Baroreceptors are pressure sensors on specialized neurons that specifically detect stretch within arterial walls, which occurs when BP increases. When baroreceptors are stretched, they transmit afferent (sensory) signals to the nucleus tractus solitarii in the medulla. These signals inhibit sympathetic outflow and increase parasympathetic output specifically to the heart, thereby triggering vasodilation and lowering BP by decreasing both heart rate and cardiac contractility (Figure 1). Conversely, sudden hypotension decreases firing of the barosensing neurons within the carotid sinus, leading to increased sympathetic outflow, parasympathetic withdrawal, and elevations of BP. Located primarily in the carotid sinus and the aortic arch, these specialized mechanosensory receptors are also sparsely found in some walls of large caliber arteries of the thoracic cavity.
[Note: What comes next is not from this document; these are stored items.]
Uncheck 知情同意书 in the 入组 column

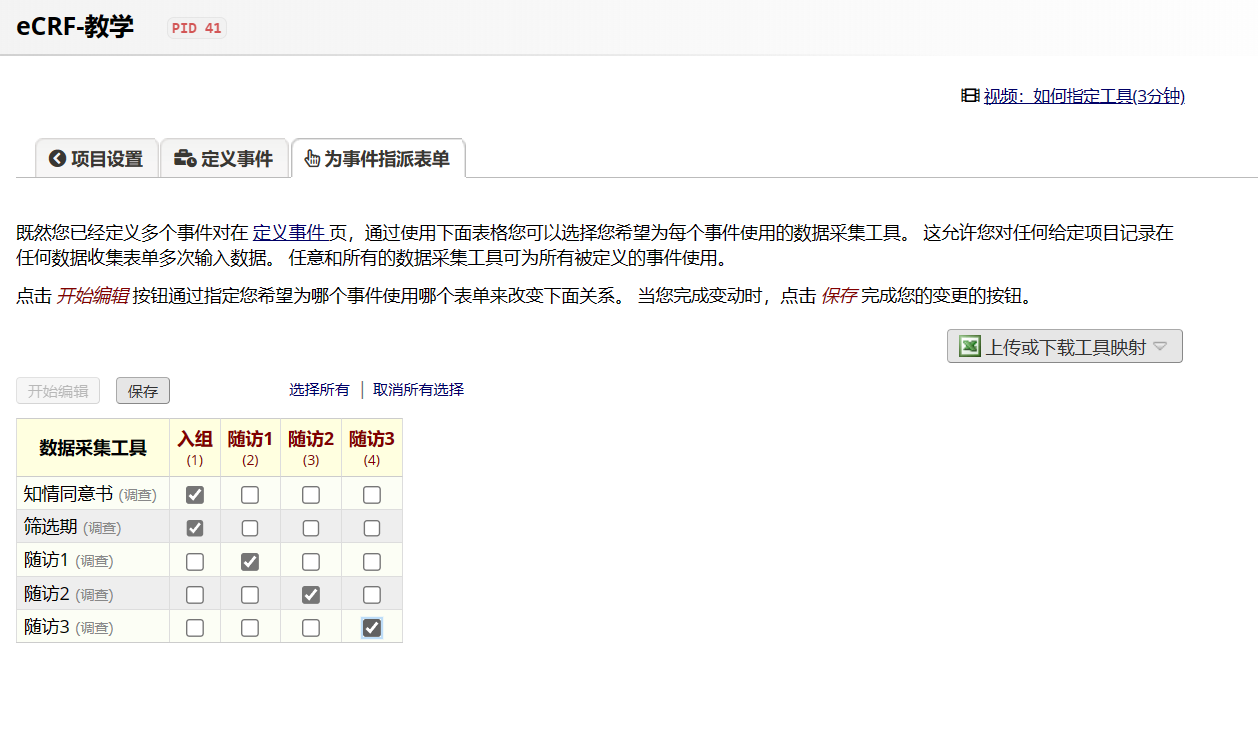[x=194, y=493]
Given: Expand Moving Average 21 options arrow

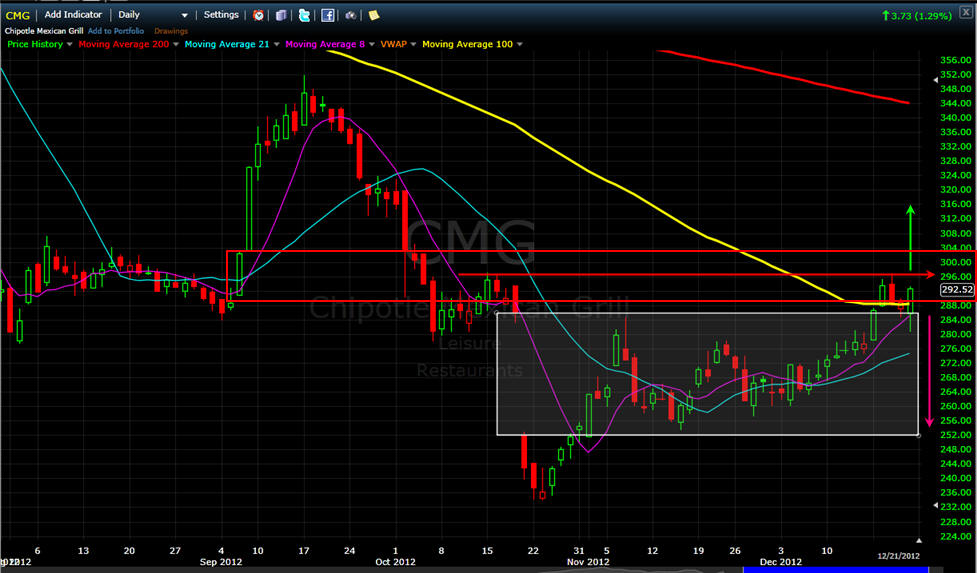Looking at the screenshot, I should coord(279,44).
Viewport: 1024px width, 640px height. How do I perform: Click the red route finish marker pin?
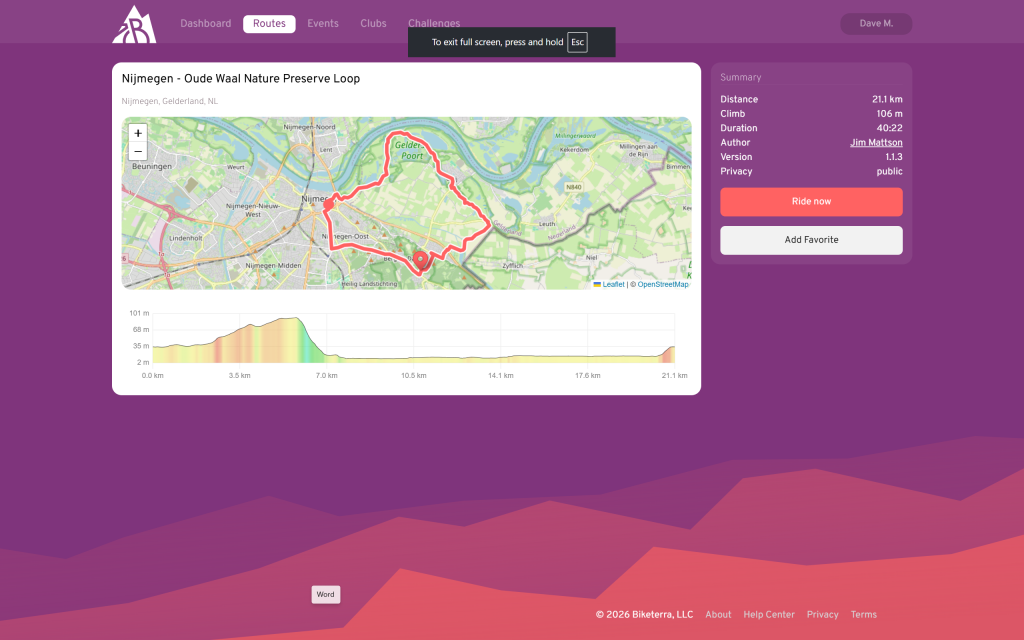click(421, 260)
Initial descriptions of baroreceptor reflexes date back >80 years. Using canine animal models,1 circulatory function was assessed after clamping or denervating the carotid sinus.2,3 These studies revealed that, by impairing baroreceptors, animals demonstrate increased BP with enhanced variability and were unable to compensate appropriately to changes in BP elicited through changes in posture, physical activity, or other stimuli. Despite decades of research, the precise molecular identity of the baroreceptor has remained elusive. The most popular theory is that the baroreceptors are ion channels located in nerve terminals within arterial structures; however, none of the examined channels have entirely accounted for baroreceptor mechanosensing.
Figure 1.
The arterial baroreflex controls arterial pressure and heart rate via connections between peripheral sensory ganglia and the nucleus tractus solitarius in the medulla. These afferent signals inhibit sympathetic outflow and increase parasympathetic output specifically to the heart and blood vessels, thereby triggering vasodilation and lowering BP by decreasing both heart rate and cardiac contractility. AV, atrioventricular; CN, cranial nerve; SA, sinoatrial.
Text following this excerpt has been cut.